Ricopia senza alcuna modifica le righe che vanno da quella contenente "Open the ETH Ethereum row" a quella contenente "This screenshot has", entrambe incluse.

**Informazioni fornite**

######

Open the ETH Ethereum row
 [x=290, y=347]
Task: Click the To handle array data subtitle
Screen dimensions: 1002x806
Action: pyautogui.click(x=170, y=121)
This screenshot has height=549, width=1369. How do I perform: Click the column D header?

######

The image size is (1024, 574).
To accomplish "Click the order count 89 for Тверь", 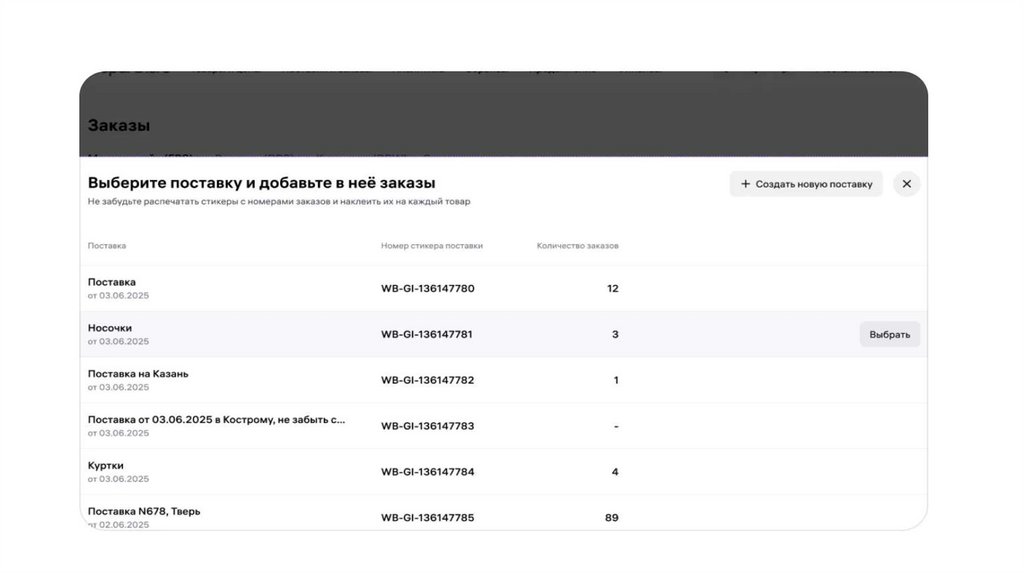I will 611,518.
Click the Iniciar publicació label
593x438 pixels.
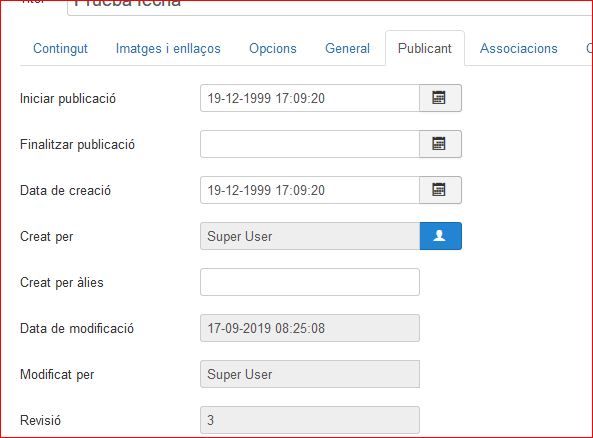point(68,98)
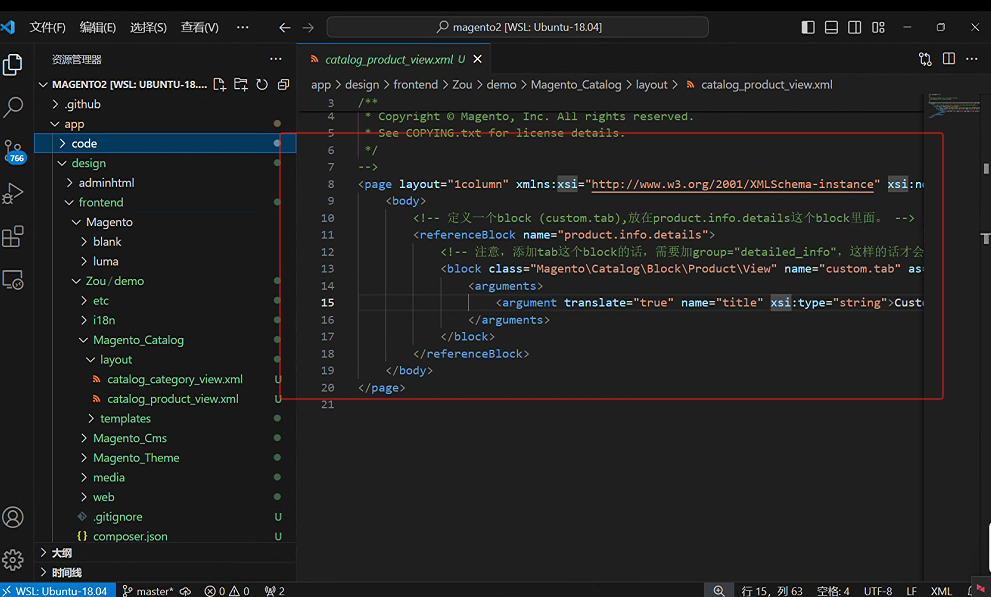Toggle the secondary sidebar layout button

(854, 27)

######

**Risposta**
Open the ETH Ethereum row
 [x=290, y=347]
Task: Click the To handle array data subtitle
Screen dimensions: 1002x806
Action: pyautogui.click(x=170, y=121)
This screenshot has height=549, width=1369. How do I perform: Click the column D header?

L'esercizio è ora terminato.